Records for processing:
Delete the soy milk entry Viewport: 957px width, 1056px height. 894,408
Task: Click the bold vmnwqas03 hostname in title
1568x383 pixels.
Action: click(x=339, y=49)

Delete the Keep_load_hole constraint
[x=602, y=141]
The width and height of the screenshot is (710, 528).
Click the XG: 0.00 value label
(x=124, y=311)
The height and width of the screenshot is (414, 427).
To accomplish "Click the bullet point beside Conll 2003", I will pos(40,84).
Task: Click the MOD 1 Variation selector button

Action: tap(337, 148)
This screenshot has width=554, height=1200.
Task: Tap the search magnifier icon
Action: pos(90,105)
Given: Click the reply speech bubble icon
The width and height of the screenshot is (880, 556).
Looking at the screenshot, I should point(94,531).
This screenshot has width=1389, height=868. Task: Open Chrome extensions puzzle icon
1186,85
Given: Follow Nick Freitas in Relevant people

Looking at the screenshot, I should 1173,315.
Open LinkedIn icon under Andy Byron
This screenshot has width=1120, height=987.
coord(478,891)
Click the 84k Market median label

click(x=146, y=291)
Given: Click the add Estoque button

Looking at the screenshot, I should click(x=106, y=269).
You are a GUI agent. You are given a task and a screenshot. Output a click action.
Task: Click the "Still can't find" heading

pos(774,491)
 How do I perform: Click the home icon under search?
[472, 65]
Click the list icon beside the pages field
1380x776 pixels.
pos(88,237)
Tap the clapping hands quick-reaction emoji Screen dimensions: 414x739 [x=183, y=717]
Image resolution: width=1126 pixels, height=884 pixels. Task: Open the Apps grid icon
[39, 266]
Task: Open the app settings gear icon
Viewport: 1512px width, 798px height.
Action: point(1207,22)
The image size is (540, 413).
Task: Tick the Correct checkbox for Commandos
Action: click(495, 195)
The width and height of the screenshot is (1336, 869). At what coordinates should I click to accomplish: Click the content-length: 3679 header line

Your task: Repeat word for word each line from the one with "Tap the clapping" to the end of the records above, inclusive.

Result:
Tap the clapping hands quick-reaction emoji Screen dimensions: 414x739 [x=183, y=717]
Image resolution: width=1126 pixels, height=884 pixels. Task: Open the Apps grid icon
[39, 266]
Task: Open the app settings gear icon
Viewport: 1512px width, 798px height.
Action: point(1207,22)
The image size is (540, 413).
Task: Tick the Correct checkbox for Commandos
Action: click(495, 195)
The width and height of the screenshot is (1336, 869). At what coordinates should I click to accomplish: Click the content-length: 3679 header line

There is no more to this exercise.